Nerd Alert: How To Take Your Education Into Your Own Hands
Blogger: Emily Johnson
If you have ever been on one of my tours or in one of my information sessions, you likely heard me gush about professors, babble on about the beauty of office hours, and boast about the amazing required reading in college. Surprisingly, I don’t think this is so uncommon at Oxy.
Just reading that over, I understand how nerdy it sounds. But, over my four years at Oxy, I have become proud of my nerdiness. And with graduation just a few months away, I find myself reflecting on how my nerdiness has prepared me for the world that awaits. My nerdiness and appreciation for learning taught me how to be the author of my educational experience.
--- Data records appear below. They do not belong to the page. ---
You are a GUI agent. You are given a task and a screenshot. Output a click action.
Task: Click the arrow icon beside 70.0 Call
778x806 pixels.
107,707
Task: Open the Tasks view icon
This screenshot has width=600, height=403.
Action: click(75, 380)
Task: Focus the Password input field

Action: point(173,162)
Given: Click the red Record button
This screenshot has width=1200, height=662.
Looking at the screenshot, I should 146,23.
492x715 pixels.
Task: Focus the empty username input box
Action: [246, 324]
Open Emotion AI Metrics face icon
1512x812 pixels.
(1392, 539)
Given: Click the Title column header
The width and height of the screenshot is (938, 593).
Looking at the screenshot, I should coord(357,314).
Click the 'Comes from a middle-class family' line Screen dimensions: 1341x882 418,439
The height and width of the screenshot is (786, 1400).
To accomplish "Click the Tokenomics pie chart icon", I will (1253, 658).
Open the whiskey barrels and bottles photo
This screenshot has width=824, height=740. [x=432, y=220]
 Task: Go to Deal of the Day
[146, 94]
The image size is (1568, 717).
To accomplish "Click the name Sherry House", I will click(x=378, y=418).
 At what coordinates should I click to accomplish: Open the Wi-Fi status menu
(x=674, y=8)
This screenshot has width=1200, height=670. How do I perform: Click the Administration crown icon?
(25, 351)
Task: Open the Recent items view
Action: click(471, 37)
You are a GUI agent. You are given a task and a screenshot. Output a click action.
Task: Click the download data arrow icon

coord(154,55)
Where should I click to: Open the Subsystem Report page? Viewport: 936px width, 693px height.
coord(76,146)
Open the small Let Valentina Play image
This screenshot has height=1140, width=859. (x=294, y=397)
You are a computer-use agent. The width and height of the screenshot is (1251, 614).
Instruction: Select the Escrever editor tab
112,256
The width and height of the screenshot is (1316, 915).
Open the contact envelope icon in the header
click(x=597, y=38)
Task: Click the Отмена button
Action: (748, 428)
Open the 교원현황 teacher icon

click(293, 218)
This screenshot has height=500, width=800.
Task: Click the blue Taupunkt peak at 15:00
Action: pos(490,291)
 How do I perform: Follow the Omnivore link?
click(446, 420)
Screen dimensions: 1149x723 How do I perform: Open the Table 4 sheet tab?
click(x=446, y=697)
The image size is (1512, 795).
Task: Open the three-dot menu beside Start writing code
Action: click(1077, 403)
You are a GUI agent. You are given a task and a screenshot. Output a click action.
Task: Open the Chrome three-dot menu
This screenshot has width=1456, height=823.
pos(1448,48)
I now realize that I wrote my own educational story when I chose to stray into uncharted territories. I started small, by taking classes in subjects I had never been exposed to in high school such as Sociology (which later turned into my minor). Then, I began venturing into professor’s office hours to review outside articles and ask for their thoughts and critical analysis to help inform my thinking. Along the way, I signed up for an internship class through the Psychology department where I interned at a community mental health clinic and gained both work experience and academic credit. Finally, I signed up for a studio art class (despite my lack of artistic ability) and found myself signing up for another the next semester because I enjoyed bending my brain beyond the regular disciplines. (I could literally feel my brain work in a different way!)
During this last semester at Oxy, I ventured even further into unfamiliar territory. First, I signed up for an independent study in order to expand on a prior paper of mine in a subject area of which I am passionate about. Second, I became a preceptor for one of my favorite classes. Having previously taken this class, through my preceptorship, I am able to both revisit the material and dip my toes in the water of what it takes to run a college course.
Looking back at these educational and academic experiences in the rearview mirror, I realize how much they taught me to own my degree and feel like I truly got everything out of my four years in college. And with that, comes an awareness that my college experience wasn’t predetermined (like high school often is). I authored my Occidental experience.
With graduation approaching, I reflect on these experiences and my ability to shape my education with the stark realization that soon, I will not have access to empirical articles, art classes, or professors available for my annoying questions. But somehow, even as a self-proclaimed nerd, I am not depressed about leaving Occidental. Rather, in reflecting on the story I wrote at Occidental, I see a new educational opportunity outside of the institutional walls of college. I see the chance to continue my education, through taking independent drawing classes, continuing my academic reading through books or newspapers, and by simply challenging myself in my (fictional) future job.
After all, the inner nerd must live on.